Believing the nurses to be independent contractors, the agency paid the nurses their regular rates for all hours worked and didn’t pay overtime.
Trouble begins
In 2017, the U.S. Department of Labor (DOL) launched an investigation into the agency’s FLSA compliance. It determined that the agency misclassified 1,100 nurses as “independent contractors,” didn’t pay them overtime, and didn’t keep proper records. The DOL told the agency to properly classify its nurses as “employees,” but it didn’t.
The problem ended with a court ruling that the nurses were employees of the agency, and not independent contractors, and the agency had to pay $9.3 million to cover the overtime it should have paid to the nurses.
Chavez-Deremer v. Med. Staffing of Am., LLC, 4th Circuit Court of Appeals, No. 23-2176, July 17, 2025.

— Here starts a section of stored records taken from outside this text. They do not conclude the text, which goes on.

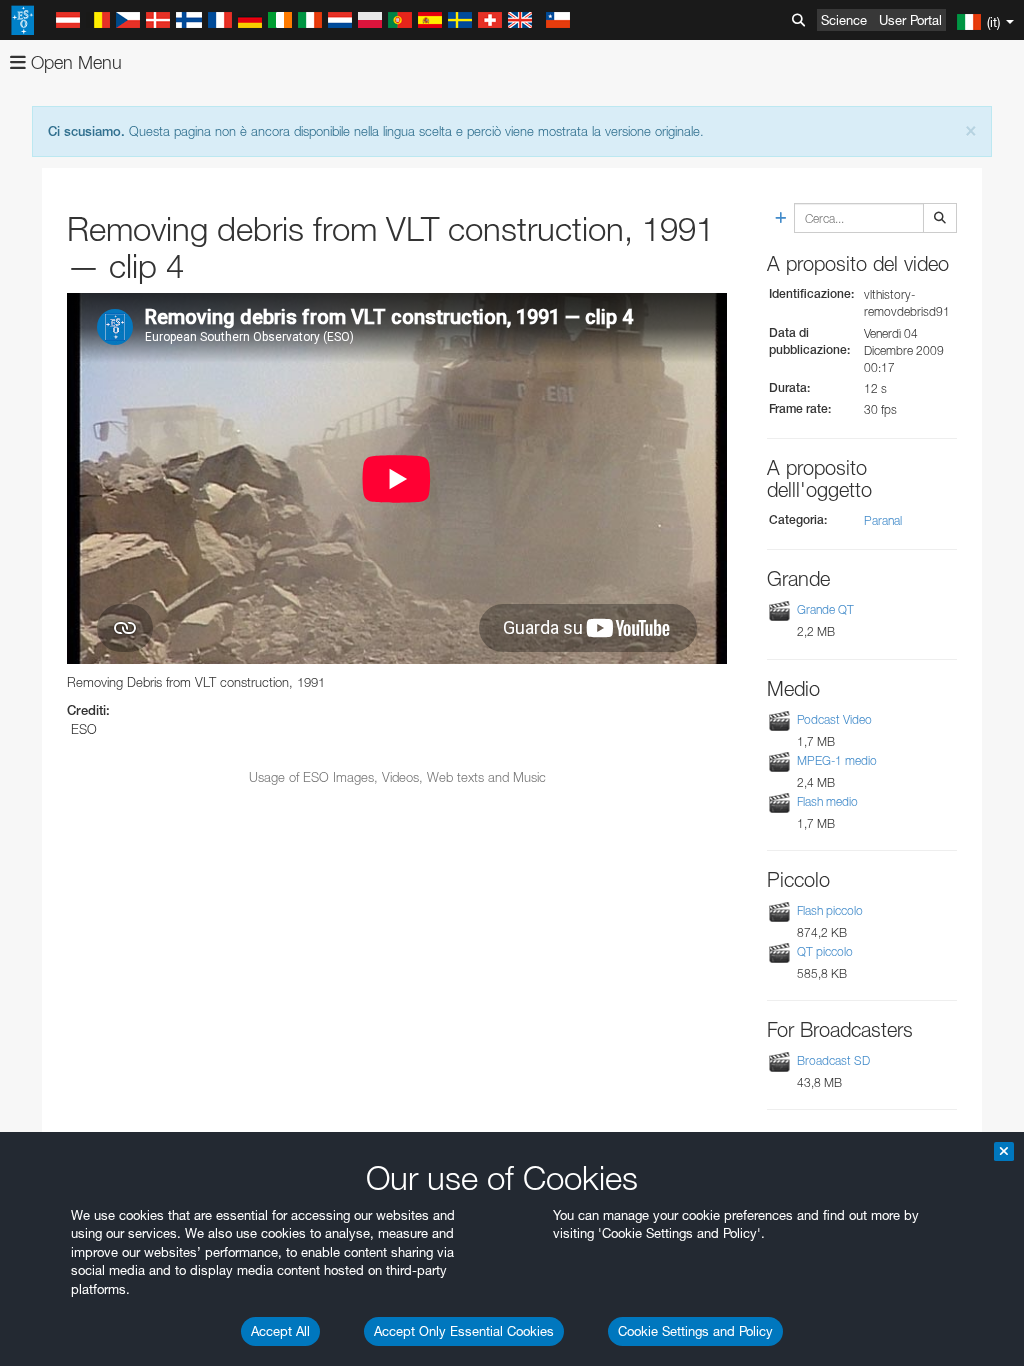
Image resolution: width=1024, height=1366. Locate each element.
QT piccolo (825, 951)
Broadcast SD (833, 1060)
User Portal (910, 20)
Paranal (883, 520)
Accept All (280, 1331)
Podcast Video (834, 719)
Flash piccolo (830, 910)
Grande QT (825, 609)
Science (844, 20)
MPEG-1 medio (837, 760)
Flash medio (827, 801)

What employers need to know
To avoid such a situation, employers should be aware of the six factors courts look at to determine whether a worker is an employee or an independent contractor:
- The degree of control that the employer has over the manner in which the work is performed (the agency oversaw shifts, pay, discipline, etc.);
- The worker’s opportunities for profit or loss depend on managerial skill (the nurses had none);
- The worker’s investment in equipment or material, or employment of other workers (the nurses had little, if any);
- The degree of skill required for the work (the nurses did need this, but the other factors outweighed this one);
- The permanence of the working relationship (the nurses’ relationship with the agency was an ongoing one); and
- The degree to which the workers’ services are an integral part of the employer’s business (the nurses’ services were integral to the agency’s business).
Key to remember: Employers must correctly classify workers as employees or independent contractors, or risk facing hefty costs.